Les sociétés de gestion françaises au défi de l'international

Les sociétés de gestion françaises au défi de l'international

Dans un contexte de ralentissement du développement du marché français de la gestion d'actifs, les acteurs du métier cherchent des relais de croissance à l'international. Si dans un premier temps seuls les poids-lourds du secteur se lançaient, une nouvelle phase s'est ouverte avec des initiatives de sociétés indépendantes. Elles font progressivement enregistrer leurs fonds sur tous les grands marchés européens, voire ouvrent des bureaux à l'étranger et prospectent hors d'Europe. Des stratégies qui nécessitent le recours à de nouvelles infrastructures de distribution.

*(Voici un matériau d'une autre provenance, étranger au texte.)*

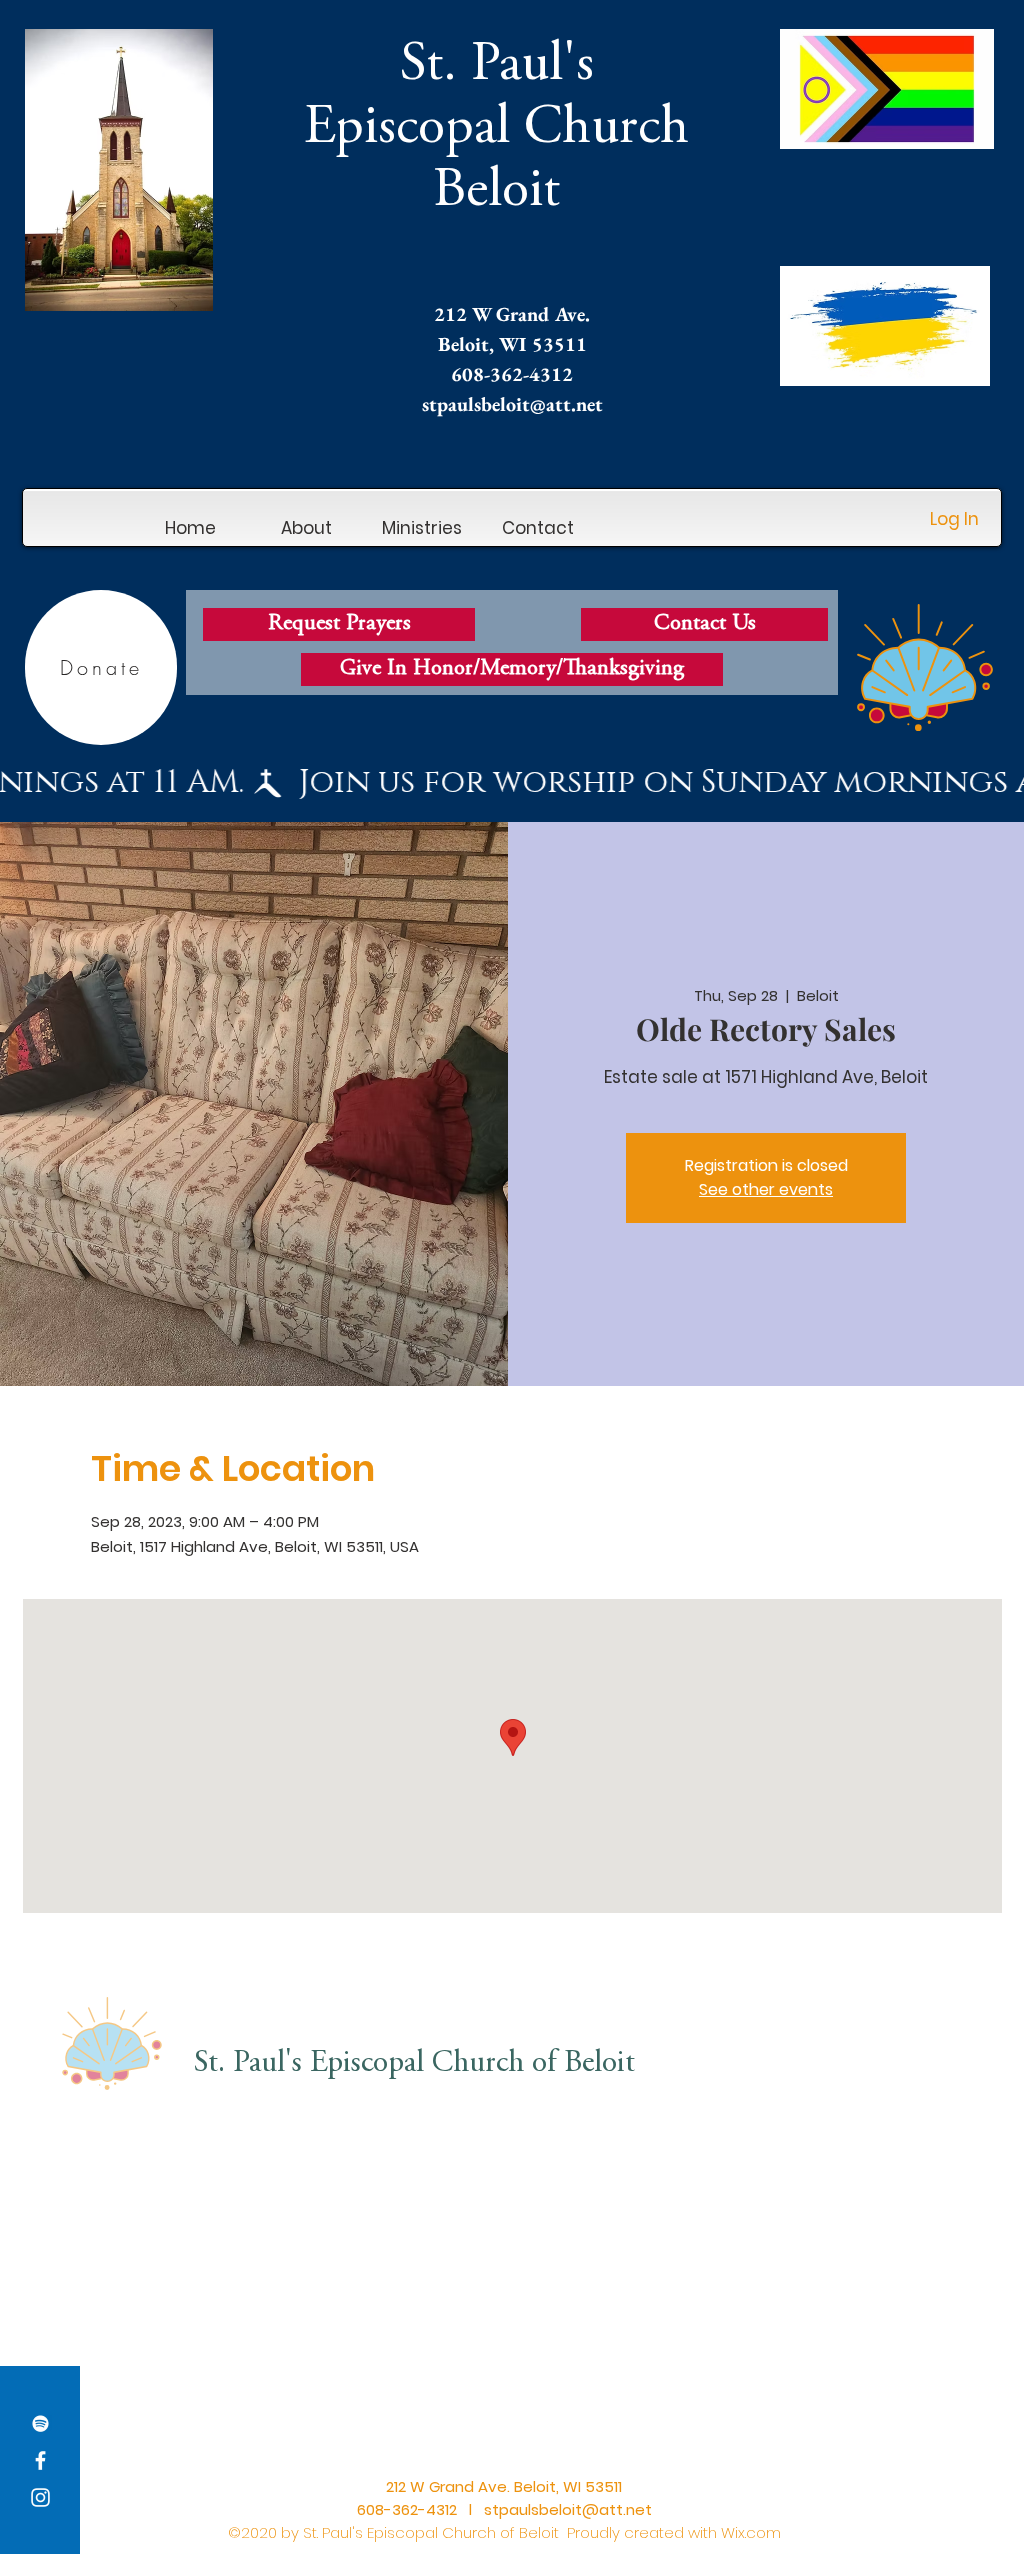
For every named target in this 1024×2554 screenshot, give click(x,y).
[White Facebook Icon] (40, 2460)
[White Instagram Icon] (40, 2497)
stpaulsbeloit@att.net (512, 404)
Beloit (496, 192)
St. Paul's (497, 66)
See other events (766, 1189)
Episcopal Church (496, 129)
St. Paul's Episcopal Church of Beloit (414, 2064)
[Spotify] (40, 2423)
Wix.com (751, 2532)
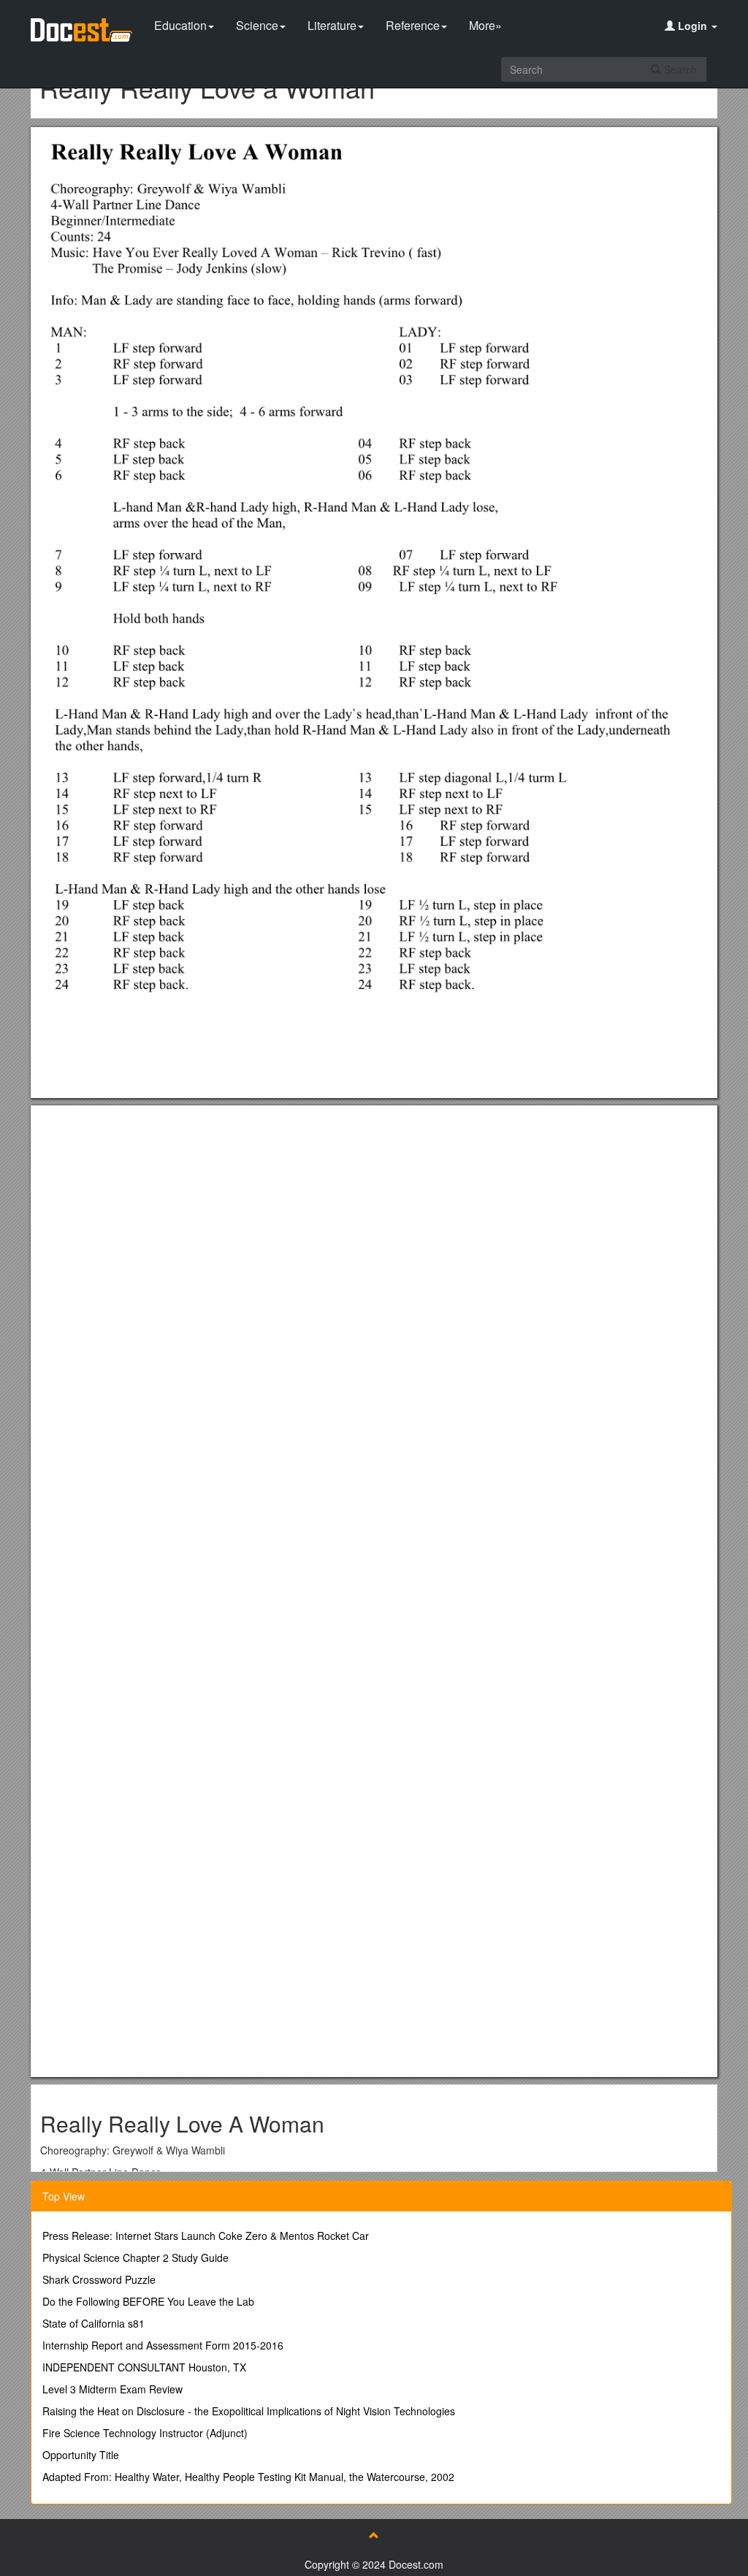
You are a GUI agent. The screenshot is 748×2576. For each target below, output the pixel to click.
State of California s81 (93, 2323)
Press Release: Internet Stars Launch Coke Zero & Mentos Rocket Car (205, 2235)
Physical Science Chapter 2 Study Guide (135, 2257)
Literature (332, 25)
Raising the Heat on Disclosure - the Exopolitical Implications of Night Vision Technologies (248, 2411)
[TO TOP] (374, 2535)
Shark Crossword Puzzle (99, 2279)
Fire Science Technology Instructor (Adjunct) (145, 2433)
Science (257, 25)
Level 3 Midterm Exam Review (112, 2389)
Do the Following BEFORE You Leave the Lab (148, 2301)
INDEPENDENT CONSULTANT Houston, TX (144, 2367)
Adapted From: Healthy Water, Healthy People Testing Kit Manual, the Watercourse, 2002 (248, 2476)
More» (485, 25)
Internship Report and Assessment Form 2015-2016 (162, 2345)
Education (180, 25)
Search (679, 69)
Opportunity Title (80, 2454)
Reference (413, 25)
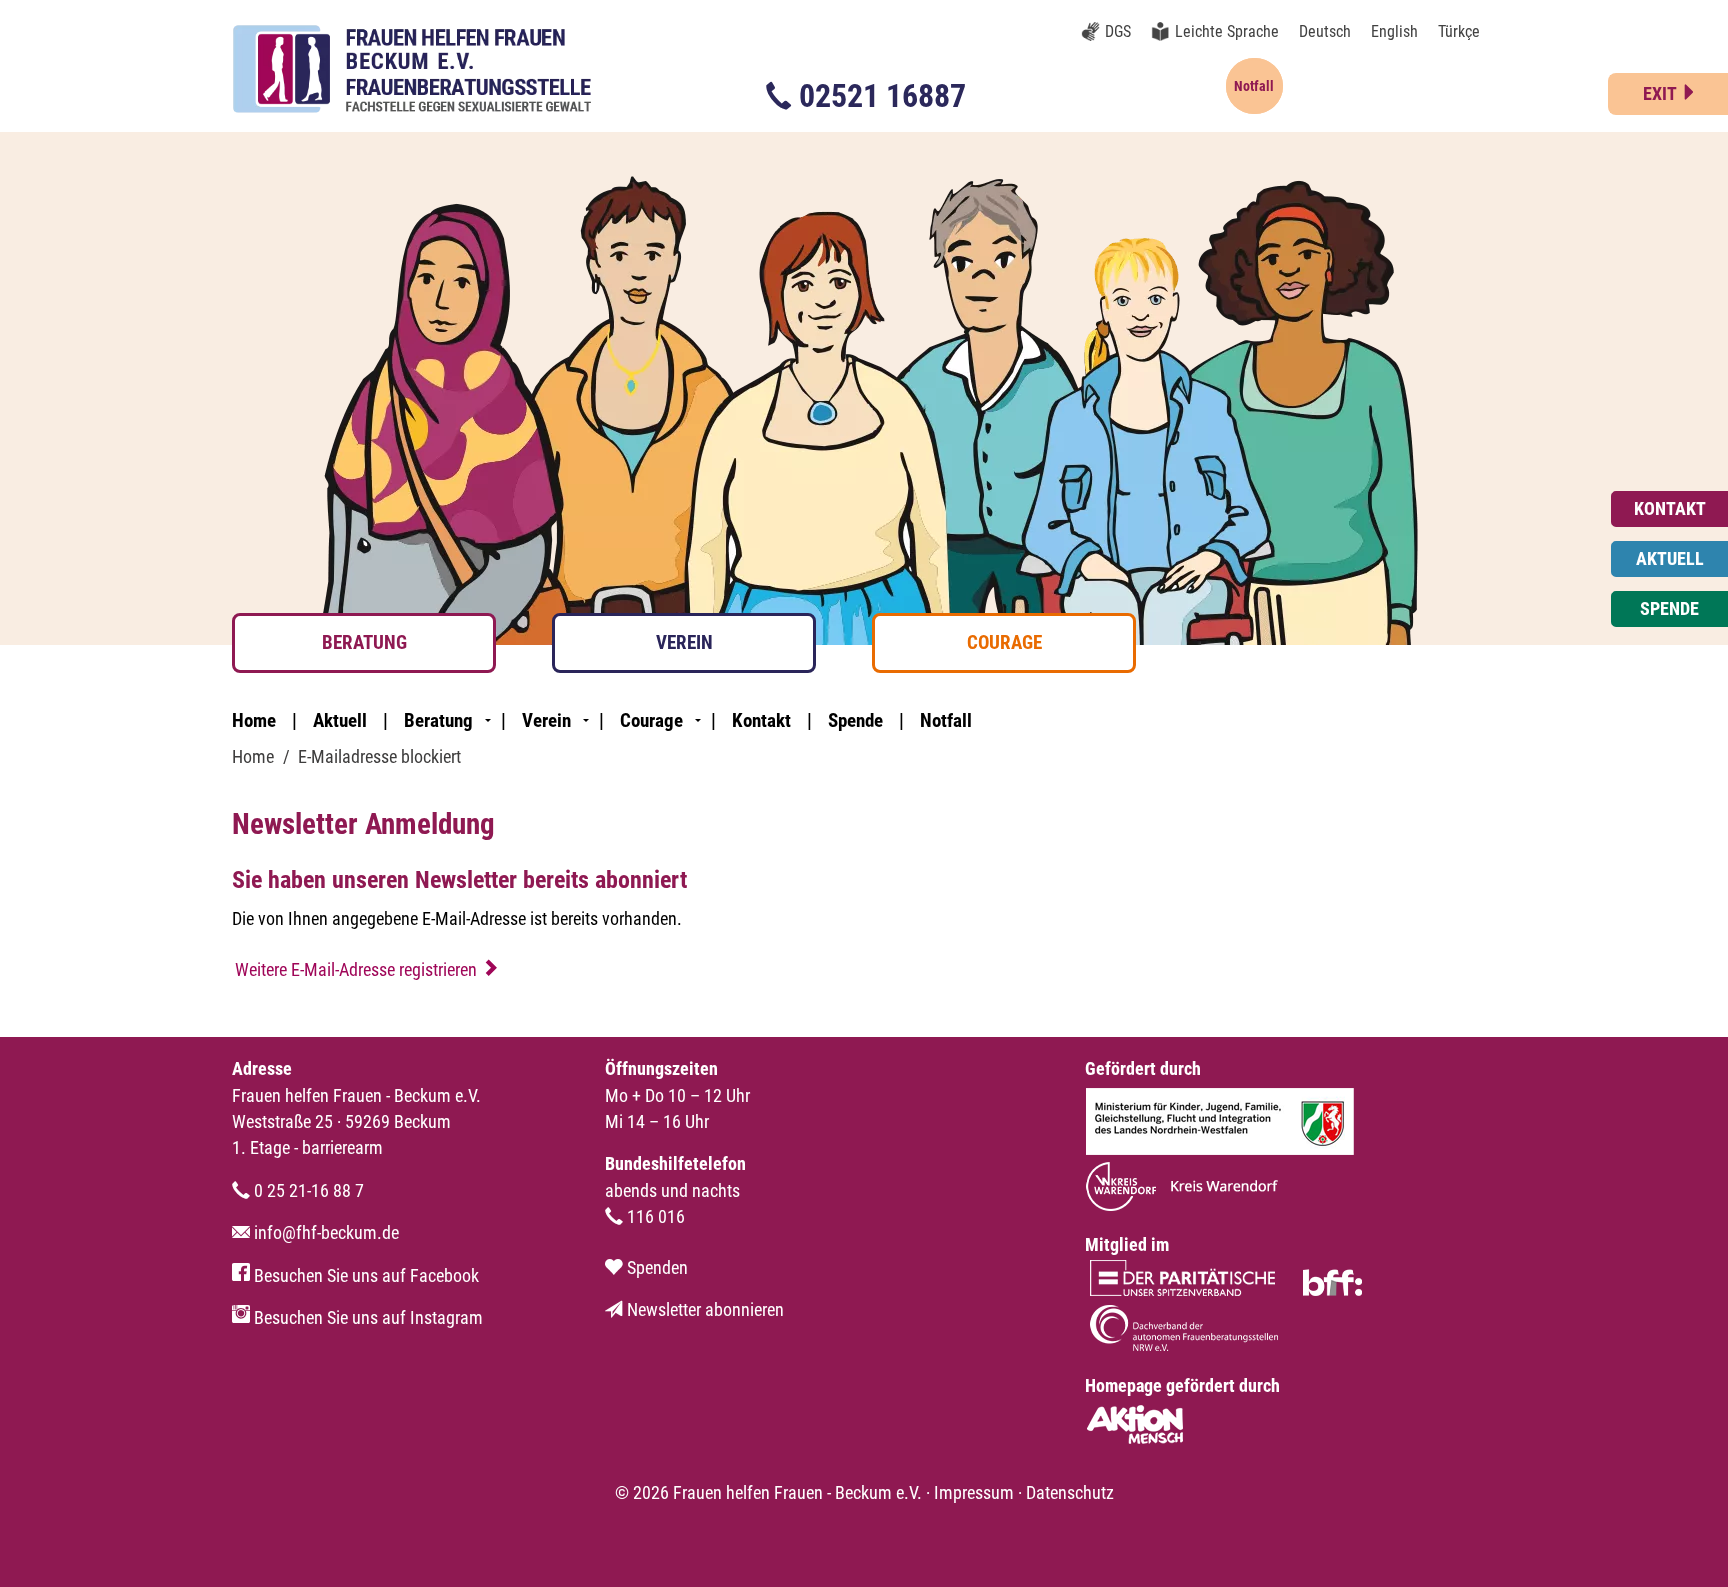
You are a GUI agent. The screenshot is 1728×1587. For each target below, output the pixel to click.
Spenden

Dans ce contexte, les évolutions réglementaires ont accompagné ce mouvement. Mise en oeuvre en juillet 2011 dans l'ensemble des pays de l'Union européenne, la directive Ucits IV, a fludifié les procédures de distribution transfrontalière des OPCVM. Entre le passeport sociétés de gestion, les fonds maîtres-nourriciers, l'autorisation de réaliser des fusions transfrontalières de fonds et l'amélioration des modes de relation entre les régulateurs, le contexte réglementaire favorise l'établissement d'un marché unique des OPCVM.

De même, la directive AIFM, mise en oeuvre en juillet 2013, doit permettre l'émergence d'un véritable marché unique européen des fonds alternatifs, au bénéfice des gérants de hedge funds, mais aussi de fonds immobiliers, de private equity ou d'infrastructures.